■ PROBLEM TO SOLVE ■
Find every line below that contains the word "pixels", and copy each one out in full.

■ Element lookup records ■

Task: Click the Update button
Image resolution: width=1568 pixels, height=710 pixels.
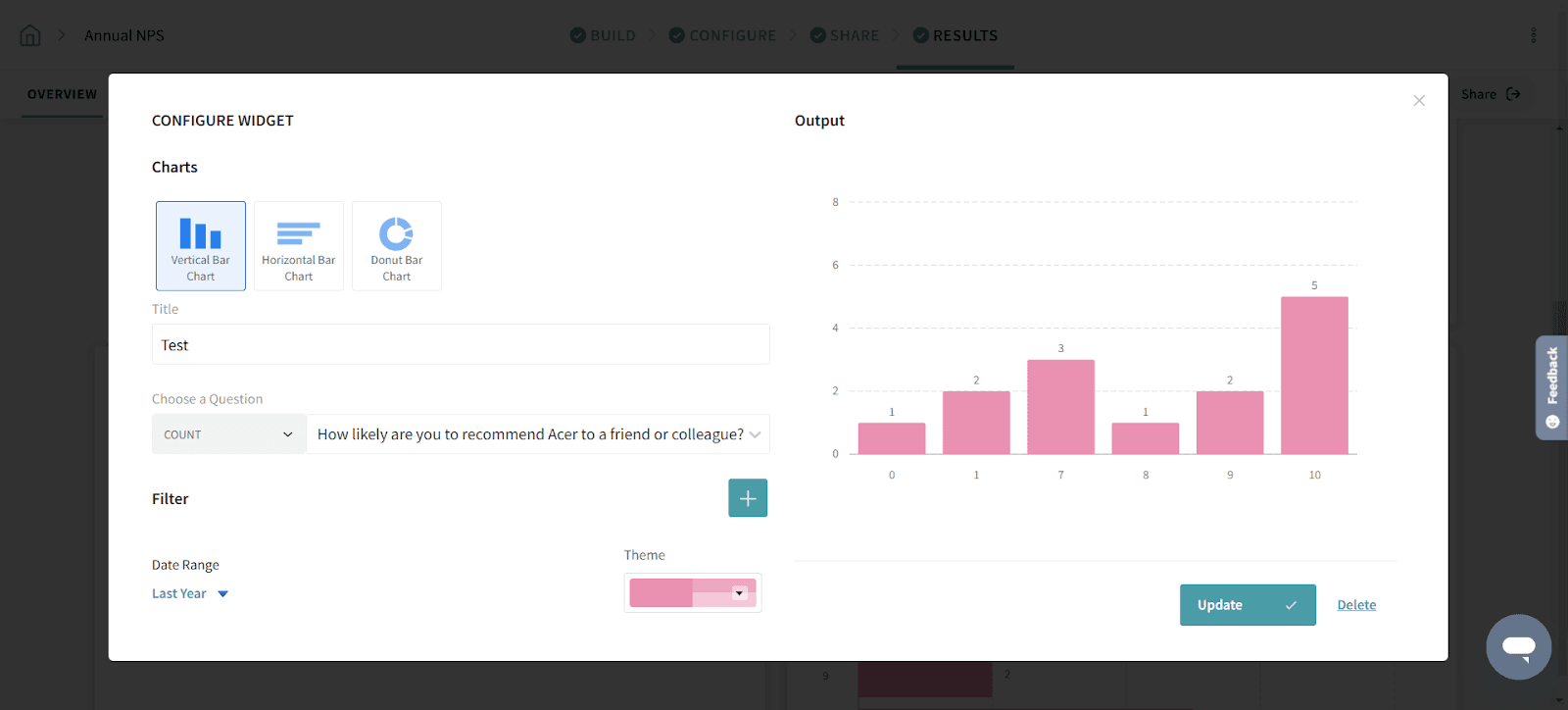Action: [x=1248, y=605]
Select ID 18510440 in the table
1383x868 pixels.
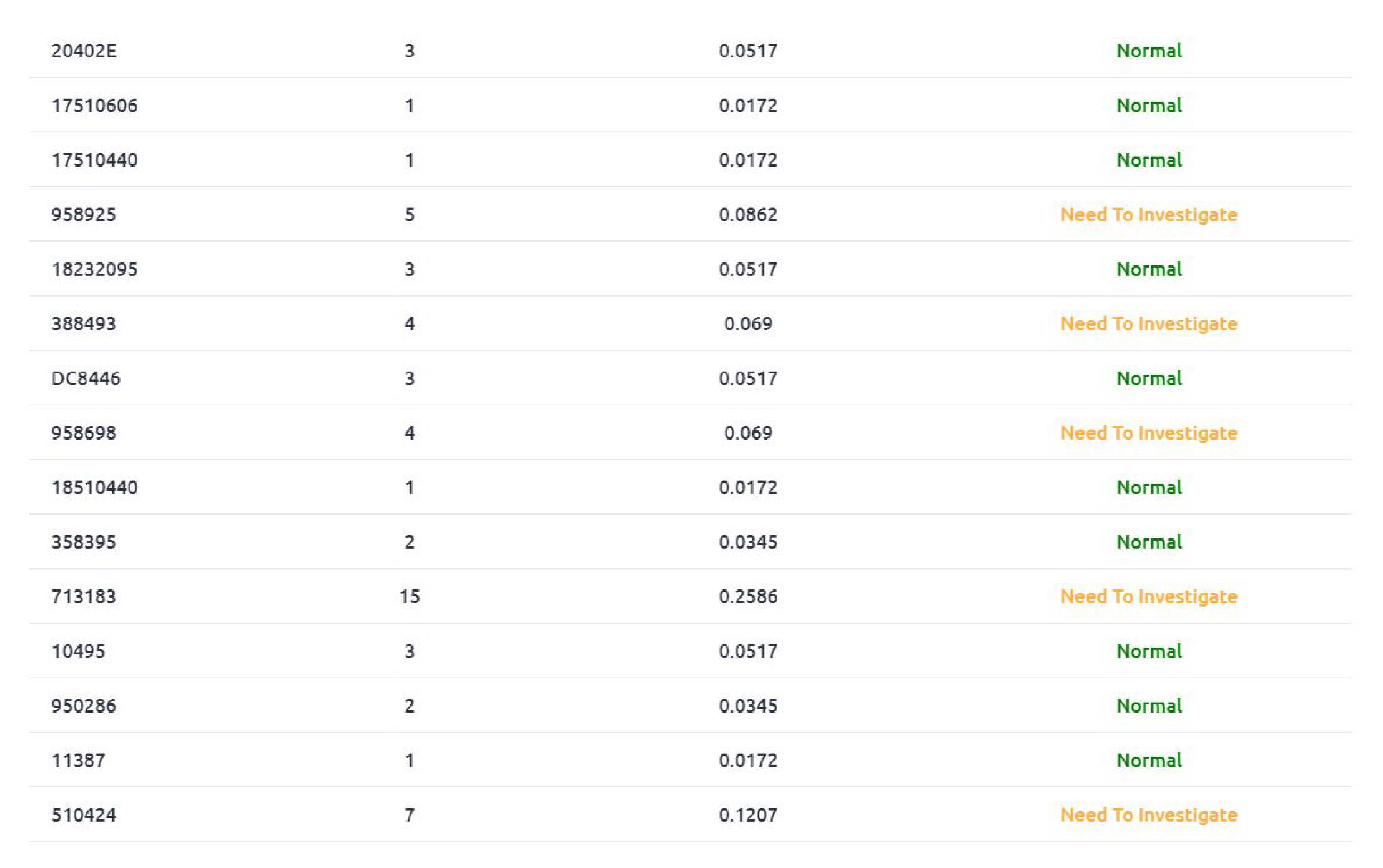point(94,487)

■ CORRECT ANSWER ■
Image resolution: width=1568 pixels, height=710 pixels.
1383x868 pixels.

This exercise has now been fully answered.